一応街に残っていた連中と、アグレアスの工房付近は範囲から外しておいた。
「――ッッ!!」
真上からリサールとその取り巻き連中の、叫びとも悲鳴ともつかないような声が聞こえてくる。
奴らは街中に襲い掛かる落雷の雨を前に、意識を保つのも精一杯といった様子だ。
なお今回の|ライトニングジャッジメント《神々の戯れ》は、万雷の時の反省を活かして予め音量を押さえるように工夫してある。
ただ今回の魔法は威嚇目的というか、恐怖を与えるという効果も持たせたかったので、それなりの轟音は残す事にした。
広範囲で連続的に起こる落雷がしばらく続く。
樹里やヴァルなんかは、万雷で慣れていた事もあって耳を塞いだまま何時終わるのかと平然としている。
しかし、俺の魔法能力を初めて目の当たりにしたロレイ、グシオン、アグレアスの三人は、恐怖で震えあがっていた。
あの気の強いアグレアスまでああなるとは、ちょっと刺激が強すぎたかな?
魔法の規模はこれまでになく広かったが、雷が降り注いでいた時間は万雷と同じくらいだ。
再び上空からの視点で眺めてみると、ゴブリンの建築した建物はほぼ全てが崩壊、または炎上しているのが見えた。
対都市用大規模魔法としての役割を果たしていたが、対象がゴブリンの建造した建物だからなあ。

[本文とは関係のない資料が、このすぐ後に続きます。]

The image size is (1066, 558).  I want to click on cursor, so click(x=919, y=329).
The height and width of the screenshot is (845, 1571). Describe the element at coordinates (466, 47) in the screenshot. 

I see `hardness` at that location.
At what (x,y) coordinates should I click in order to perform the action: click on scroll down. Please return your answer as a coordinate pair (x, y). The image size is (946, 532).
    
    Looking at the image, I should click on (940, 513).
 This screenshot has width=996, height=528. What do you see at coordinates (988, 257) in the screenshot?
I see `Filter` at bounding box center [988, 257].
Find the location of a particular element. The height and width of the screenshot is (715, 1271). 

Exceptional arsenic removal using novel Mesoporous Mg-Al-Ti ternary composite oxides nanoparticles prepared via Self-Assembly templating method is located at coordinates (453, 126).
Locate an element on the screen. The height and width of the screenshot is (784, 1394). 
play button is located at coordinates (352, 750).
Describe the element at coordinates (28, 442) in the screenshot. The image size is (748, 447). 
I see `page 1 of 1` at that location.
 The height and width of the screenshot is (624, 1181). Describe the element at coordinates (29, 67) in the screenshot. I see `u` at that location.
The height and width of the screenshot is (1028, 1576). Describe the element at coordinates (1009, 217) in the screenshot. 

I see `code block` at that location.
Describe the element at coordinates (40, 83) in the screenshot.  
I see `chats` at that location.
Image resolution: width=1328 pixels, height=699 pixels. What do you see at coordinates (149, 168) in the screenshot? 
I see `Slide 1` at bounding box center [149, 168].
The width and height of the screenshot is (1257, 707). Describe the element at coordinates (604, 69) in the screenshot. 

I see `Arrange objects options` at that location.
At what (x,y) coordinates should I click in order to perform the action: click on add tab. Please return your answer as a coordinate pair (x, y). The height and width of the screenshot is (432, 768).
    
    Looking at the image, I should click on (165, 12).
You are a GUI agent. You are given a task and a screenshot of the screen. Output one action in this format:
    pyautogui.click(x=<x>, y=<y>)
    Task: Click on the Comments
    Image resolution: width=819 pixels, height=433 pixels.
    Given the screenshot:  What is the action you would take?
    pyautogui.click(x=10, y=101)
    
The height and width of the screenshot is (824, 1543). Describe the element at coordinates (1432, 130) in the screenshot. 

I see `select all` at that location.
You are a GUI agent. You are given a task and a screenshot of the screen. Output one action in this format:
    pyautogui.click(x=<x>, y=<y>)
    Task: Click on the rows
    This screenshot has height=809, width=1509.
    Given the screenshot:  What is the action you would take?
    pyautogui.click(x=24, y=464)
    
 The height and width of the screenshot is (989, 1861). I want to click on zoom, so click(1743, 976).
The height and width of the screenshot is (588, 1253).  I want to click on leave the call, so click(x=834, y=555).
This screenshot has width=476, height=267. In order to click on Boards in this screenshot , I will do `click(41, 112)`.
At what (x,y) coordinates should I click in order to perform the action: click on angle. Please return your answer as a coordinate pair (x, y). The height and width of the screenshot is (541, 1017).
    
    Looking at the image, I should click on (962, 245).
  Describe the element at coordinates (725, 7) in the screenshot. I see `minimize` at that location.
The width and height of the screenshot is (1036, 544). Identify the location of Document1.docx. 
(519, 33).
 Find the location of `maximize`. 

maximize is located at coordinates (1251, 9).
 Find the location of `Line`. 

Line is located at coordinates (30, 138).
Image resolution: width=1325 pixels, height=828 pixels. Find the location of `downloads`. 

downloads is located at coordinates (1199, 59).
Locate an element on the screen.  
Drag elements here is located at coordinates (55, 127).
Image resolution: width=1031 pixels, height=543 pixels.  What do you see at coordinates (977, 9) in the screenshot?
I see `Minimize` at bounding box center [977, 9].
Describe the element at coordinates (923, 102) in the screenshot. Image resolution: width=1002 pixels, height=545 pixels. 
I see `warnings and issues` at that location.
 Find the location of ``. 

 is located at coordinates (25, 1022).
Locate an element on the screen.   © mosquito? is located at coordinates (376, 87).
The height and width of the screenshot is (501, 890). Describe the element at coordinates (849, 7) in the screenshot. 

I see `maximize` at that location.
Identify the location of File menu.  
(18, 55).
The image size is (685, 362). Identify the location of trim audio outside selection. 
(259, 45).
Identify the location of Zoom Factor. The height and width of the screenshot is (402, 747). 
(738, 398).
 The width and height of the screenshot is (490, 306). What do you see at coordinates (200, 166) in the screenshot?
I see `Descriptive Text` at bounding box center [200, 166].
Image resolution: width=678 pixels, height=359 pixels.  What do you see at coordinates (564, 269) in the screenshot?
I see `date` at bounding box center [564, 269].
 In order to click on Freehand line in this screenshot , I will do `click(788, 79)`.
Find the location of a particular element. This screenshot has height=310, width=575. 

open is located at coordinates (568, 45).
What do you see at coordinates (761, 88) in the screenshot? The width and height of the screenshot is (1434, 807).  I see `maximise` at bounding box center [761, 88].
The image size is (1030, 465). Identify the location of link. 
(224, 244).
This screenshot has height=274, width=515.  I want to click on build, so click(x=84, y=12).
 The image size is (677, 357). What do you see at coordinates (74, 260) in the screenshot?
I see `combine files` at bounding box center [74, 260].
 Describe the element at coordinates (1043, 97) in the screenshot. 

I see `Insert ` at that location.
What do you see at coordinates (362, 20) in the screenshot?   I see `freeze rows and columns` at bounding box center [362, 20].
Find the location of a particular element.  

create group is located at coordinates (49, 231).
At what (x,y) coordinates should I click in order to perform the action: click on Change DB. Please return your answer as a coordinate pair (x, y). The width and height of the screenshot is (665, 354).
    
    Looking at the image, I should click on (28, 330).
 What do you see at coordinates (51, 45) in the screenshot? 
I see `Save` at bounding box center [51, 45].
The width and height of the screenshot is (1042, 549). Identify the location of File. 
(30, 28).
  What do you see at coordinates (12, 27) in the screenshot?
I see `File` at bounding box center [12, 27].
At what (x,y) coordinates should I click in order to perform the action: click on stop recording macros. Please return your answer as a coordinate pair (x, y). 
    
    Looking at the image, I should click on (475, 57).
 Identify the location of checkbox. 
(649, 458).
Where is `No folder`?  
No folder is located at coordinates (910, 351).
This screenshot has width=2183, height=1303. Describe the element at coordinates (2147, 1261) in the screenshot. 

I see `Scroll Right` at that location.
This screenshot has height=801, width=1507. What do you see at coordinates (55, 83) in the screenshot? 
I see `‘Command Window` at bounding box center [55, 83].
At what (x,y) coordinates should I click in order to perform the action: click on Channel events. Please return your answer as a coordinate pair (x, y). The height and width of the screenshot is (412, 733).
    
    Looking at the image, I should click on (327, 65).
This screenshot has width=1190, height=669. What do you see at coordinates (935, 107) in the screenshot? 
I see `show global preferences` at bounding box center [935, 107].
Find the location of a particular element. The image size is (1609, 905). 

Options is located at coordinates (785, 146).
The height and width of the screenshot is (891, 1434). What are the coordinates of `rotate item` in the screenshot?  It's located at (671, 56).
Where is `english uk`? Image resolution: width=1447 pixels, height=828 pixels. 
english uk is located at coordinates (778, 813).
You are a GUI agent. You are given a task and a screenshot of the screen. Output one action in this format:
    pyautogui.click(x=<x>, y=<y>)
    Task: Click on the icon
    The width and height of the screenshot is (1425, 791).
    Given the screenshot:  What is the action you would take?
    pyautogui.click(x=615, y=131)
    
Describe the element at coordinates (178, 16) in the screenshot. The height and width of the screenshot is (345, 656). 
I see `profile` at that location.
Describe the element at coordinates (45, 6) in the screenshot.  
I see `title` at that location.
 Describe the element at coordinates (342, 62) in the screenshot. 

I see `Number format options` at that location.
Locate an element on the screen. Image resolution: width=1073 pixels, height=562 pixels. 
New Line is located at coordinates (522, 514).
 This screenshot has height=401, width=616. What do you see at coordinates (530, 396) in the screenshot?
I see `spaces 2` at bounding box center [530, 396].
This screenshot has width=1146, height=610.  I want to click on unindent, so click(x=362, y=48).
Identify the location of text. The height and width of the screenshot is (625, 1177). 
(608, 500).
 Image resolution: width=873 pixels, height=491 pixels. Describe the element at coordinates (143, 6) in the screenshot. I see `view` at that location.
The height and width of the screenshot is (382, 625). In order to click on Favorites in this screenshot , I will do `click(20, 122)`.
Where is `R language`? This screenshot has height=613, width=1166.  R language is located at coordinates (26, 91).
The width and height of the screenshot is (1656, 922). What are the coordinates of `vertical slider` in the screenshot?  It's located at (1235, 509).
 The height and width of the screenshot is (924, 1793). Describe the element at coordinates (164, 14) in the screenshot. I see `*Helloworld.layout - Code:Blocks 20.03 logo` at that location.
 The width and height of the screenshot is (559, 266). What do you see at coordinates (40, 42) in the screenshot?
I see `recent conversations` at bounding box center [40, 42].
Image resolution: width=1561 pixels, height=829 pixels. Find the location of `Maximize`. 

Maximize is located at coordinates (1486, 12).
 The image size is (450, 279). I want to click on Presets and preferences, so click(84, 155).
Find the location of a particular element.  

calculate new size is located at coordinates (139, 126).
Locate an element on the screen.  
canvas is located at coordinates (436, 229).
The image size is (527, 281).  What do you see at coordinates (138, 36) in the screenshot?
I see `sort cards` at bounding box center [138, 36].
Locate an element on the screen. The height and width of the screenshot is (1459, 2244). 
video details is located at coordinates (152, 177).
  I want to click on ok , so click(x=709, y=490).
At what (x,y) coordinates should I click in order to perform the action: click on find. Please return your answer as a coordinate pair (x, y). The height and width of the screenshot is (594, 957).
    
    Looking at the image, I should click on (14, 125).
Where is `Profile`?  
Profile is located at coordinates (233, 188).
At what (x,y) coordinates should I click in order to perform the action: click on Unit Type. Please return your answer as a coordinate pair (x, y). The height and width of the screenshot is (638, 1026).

これが人間の暮らす石造りの街だったら、こうまで破壊出来たかはわからない。
いつか、もう少し堅牢そうな場所で確かめてみるとするか。
そう思いながら、俺は念動力で持ち上げていた連中を地面へと下ろす。
「さて、オロンゴ君と言ったかな? どうだ? この力があれば、ゴブリンの大軍だろうがゴブリンエンペラーだろうが、軒並み塵にする事が出来るとは思わんか?」
「ヒィッ!」
一歩前に出ると、頭を抱えてその場で蹲るオロンゴ。
オロンゴだけでなく、取り巻き連中は皆同じような状態だ。
中には既に気を失ってる奴も数名いる。
周りが全員そんな状態の中、リサールは一人震える体を押さえようと必死だ。
そして何を思ったのか腰に佩いていた剣を右手で抜くと、それで自分の左腕を切りつけた。
「グッ、グゥッ!」
しかし一度では切断しきれず、リサールは二度、三度自らの左腕を切りつけて、ようやく左腕の前腕部分から先を切り落とす。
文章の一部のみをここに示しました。